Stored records
....................

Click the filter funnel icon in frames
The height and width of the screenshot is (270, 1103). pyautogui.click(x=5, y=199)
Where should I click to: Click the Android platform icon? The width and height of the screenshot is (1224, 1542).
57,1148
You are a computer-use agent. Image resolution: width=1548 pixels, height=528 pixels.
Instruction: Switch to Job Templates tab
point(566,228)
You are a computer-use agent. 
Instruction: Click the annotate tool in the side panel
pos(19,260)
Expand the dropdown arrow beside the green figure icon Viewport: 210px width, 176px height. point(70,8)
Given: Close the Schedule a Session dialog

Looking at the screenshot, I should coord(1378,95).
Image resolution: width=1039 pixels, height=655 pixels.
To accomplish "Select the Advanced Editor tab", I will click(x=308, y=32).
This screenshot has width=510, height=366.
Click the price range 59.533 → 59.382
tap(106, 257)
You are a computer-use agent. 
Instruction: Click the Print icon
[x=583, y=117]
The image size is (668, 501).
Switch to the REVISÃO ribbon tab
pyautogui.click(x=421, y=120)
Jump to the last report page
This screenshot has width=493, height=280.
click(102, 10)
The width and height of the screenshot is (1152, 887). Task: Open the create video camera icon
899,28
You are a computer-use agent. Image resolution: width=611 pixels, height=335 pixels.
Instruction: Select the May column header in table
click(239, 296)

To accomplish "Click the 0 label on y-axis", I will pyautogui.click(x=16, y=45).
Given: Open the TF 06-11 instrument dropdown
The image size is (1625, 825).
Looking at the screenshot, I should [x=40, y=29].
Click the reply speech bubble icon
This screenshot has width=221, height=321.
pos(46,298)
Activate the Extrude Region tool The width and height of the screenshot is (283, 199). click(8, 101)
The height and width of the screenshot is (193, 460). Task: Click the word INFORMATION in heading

....................

Your assignment: For every line in the entries above that contains "resolution", add one to a count, and give that number by itself.

Exercise response: 3